Rows of pointing data =
-----

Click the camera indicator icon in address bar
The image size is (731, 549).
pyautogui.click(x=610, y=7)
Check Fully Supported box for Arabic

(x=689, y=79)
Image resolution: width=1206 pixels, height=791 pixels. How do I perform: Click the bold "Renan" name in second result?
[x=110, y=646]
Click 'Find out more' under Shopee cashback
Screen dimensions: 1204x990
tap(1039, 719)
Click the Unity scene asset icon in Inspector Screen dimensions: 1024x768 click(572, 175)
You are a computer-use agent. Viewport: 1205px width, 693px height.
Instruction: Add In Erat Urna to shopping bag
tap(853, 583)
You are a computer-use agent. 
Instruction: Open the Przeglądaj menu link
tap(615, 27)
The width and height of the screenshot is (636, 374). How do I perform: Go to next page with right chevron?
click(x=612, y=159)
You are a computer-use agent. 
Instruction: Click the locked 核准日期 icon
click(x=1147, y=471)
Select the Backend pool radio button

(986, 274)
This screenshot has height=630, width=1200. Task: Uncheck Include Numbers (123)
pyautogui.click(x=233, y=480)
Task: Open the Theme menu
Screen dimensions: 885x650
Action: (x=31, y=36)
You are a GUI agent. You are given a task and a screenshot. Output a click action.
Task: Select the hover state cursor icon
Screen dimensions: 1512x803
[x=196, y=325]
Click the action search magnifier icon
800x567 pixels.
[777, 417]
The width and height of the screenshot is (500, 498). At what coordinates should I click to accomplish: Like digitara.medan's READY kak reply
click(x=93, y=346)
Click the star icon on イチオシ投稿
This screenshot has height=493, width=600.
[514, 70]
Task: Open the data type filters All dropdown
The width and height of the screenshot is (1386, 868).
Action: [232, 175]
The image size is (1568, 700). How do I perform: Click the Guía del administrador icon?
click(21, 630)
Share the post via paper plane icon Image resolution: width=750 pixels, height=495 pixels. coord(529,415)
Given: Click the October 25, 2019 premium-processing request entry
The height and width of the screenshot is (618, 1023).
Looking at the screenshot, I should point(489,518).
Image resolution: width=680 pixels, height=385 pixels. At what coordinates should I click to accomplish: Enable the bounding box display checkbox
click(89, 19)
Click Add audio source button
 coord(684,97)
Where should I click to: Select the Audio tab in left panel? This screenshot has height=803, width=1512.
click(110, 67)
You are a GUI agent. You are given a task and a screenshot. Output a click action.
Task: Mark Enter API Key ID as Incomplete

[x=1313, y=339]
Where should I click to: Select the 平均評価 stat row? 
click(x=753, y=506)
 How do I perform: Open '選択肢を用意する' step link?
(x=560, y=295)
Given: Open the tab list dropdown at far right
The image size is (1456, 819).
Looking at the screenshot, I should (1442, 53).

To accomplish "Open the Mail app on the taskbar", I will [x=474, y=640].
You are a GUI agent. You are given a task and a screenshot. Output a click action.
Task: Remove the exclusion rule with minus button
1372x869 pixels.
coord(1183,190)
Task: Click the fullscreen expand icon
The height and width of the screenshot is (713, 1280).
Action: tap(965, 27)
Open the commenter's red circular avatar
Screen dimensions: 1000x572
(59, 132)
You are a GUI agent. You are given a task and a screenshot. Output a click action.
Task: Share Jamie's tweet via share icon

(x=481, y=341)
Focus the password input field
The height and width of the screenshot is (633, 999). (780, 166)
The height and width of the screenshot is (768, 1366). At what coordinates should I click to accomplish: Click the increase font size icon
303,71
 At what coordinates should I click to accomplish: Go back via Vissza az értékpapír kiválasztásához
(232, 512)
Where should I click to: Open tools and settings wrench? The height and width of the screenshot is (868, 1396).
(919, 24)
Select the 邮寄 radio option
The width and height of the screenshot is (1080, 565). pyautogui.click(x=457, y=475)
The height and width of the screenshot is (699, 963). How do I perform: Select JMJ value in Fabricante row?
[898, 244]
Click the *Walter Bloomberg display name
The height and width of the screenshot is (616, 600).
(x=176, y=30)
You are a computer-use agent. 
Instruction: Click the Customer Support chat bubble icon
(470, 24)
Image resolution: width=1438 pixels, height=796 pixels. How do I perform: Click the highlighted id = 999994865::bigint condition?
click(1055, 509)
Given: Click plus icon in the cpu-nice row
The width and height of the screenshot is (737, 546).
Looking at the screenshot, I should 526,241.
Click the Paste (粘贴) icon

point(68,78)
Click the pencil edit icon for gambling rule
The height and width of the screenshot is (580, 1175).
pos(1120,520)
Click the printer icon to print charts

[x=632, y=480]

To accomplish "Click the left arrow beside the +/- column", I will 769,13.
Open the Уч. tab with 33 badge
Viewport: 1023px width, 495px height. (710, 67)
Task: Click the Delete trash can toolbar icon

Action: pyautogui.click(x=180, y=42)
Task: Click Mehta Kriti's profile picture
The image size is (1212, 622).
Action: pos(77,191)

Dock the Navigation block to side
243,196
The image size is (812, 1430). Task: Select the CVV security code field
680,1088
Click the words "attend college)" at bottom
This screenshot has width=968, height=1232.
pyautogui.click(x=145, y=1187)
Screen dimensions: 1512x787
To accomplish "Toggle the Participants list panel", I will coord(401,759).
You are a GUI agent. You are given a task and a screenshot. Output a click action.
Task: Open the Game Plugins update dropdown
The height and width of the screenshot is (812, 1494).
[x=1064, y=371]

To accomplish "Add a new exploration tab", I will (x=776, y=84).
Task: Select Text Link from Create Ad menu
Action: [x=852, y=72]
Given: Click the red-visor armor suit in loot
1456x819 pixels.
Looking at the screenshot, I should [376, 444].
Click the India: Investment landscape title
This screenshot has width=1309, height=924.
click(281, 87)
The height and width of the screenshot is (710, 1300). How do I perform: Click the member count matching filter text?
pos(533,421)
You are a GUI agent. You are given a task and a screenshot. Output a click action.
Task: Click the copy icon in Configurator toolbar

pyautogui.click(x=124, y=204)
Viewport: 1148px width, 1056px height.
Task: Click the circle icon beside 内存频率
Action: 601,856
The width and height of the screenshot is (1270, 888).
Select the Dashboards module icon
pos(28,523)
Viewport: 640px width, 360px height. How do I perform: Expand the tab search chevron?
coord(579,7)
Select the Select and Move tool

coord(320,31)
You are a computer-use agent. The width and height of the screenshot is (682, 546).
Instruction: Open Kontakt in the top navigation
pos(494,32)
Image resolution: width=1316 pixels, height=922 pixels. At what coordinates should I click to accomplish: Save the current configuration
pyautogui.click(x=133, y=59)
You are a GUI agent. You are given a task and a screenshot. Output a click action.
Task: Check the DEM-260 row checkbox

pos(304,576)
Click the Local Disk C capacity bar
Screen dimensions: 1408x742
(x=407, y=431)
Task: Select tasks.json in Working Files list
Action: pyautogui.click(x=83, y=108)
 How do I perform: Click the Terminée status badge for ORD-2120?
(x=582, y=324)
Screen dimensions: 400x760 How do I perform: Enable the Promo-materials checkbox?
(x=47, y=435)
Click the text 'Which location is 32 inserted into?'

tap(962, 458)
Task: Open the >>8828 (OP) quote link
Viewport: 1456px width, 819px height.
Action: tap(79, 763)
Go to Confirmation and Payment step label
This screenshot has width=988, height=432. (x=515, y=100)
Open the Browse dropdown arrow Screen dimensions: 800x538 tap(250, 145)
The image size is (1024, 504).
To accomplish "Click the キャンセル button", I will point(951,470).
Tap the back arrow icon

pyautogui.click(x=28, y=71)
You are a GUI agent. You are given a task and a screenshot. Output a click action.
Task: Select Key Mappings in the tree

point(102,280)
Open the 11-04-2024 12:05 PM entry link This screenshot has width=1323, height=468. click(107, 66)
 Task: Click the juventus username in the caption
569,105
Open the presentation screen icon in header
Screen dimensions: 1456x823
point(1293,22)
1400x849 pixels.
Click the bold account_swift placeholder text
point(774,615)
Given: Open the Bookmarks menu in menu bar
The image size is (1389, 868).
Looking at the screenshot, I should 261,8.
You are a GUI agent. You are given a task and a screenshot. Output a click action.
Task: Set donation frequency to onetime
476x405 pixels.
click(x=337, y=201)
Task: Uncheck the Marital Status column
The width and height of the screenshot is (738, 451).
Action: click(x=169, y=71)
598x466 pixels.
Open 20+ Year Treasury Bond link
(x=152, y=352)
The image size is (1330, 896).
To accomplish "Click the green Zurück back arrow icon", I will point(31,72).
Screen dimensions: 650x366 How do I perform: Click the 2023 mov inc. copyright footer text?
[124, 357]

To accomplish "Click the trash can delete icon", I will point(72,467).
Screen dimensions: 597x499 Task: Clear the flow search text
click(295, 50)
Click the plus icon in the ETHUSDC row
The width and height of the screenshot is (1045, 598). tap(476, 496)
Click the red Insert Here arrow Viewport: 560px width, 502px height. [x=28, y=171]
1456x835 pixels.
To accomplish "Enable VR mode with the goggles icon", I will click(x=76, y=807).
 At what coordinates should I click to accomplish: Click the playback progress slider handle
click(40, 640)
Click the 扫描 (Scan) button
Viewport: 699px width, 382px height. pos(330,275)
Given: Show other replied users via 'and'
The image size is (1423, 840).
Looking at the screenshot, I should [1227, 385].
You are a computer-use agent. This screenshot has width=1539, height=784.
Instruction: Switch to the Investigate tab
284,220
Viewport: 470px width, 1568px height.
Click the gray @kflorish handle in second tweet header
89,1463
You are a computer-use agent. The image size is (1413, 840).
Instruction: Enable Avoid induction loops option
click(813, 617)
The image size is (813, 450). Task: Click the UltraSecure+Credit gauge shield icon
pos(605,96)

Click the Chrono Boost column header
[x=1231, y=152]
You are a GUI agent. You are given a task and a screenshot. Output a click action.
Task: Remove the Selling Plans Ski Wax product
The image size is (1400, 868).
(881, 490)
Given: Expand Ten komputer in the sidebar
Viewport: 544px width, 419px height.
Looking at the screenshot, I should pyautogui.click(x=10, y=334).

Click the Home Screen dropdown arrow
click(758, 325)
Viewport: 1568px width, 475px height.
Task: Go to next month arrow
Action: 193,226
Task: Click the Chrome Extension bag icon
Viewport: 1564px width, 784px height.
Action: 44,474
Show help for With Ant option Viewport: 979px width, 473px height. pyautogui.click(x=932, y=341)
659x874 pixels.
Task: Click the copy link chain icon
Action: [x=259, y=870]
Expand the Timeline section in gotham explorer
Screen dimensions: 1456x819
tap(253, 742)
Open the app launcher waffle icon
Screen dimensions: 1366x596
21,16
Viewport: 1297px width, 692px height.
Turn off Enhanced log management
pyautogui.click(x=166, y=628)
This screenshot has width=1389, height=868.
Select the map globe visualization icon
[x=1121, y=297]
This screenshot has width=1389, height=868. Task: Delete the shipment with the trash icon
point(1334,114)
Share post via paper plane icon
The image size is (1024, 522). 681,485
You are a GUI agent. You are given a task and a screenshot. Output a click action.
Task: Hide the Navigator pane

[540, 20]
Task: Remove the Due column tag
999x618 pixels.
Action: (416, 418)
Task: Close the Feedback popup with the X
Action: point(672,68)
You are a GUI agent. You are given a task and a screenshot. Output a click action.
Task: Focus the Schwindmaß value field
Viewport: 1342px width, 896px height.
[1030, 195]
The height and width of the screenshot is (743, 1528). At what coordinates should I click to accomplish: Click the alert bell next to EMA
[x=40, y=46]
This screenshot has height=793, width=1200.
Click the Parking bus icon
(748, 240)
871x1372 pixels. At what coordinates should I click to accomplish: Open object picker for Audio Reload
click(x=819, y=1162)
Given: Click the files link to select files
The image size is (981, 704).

-----

TASK BRIEF = Format the listing lines from the one containing "598x466 pixels." through the one containing "I will point(72,467)." as a JSON list of strings, one string per line, leaving out blank lines.

ANSWER TO THIS TASK =
[
  "598x466 pixels.",
  "Open 20+ Year Treasury Bond link",
  "(x=152, y=352)",
  "The image size is (1330, 896).",
  "To accomplish \"Click the green Zurück back arrow icon\", I will point(31,72).",
  "Screen dimensions: 650x366 How do I perform: Click the 2023 mov inc. copyright footer text?",
  "[124, 357]",
  "To accomplish \"Click the trash can delete icon\", I will point(72,467)."
]